— START Excerpt provided —

When working from a photograph, I think it’s important to do a drawing of the scene first. By interpreting the scene in your own way, you’ll paint a better picture than you would by slavishly copying everything on the photograph!

 

 

What makes a painting beautiful? Part II

Composition! It’s everything…almost.

Every good composition strives to hold the eyes of the viewer within the painting. It is called the eye path or leading line. It is achieved by line work and arrangements of shapes and patterns.
If you study the horse scene, you notice that the eyes go straight away to the horse on the right. It helps to have the grass point to it. (not too obvious; in a subtle way)
Right after that you start noticing the pair of horses on the left, because the right horse is looking right at them! The very left horse and the one on the right have eye contact. From the pair on the left you’ll notice the railing taking us back into the picture where the barns sit. The telegraph pole connects to the sky. Also, the tree line of the dark background tree and the lower end of the blueish hillside trees make a line that points straight to the right horse.

— END Excerpt provided —
— START Information supplied —

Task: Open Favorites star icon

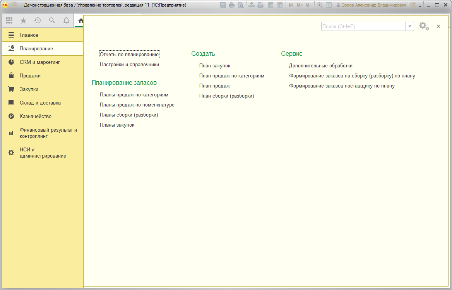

— END Information supplied —

[Challenges]
1) In the painting excerpt, turn the paragraph beginning "Right after that you start noticing" into a short bulleted list that keeps its main facts.
2) According to the painting excerpt, what should you do first when working from a photograph?

[Solutions to the tasks]
1)
- After the right horse, the eye moves to the pair of horses on the left, because the right horse is looking at them.
- The leftmost horse and the right horse make eye contact.
- From the left pair, the railing leads back into the picture to the barns.
- The telegraph pole connects to the sky.
- The line of the dark background tree and the lower end of the bluish hillside trees points straight to the right horse.

2) Do a drawing of the scene.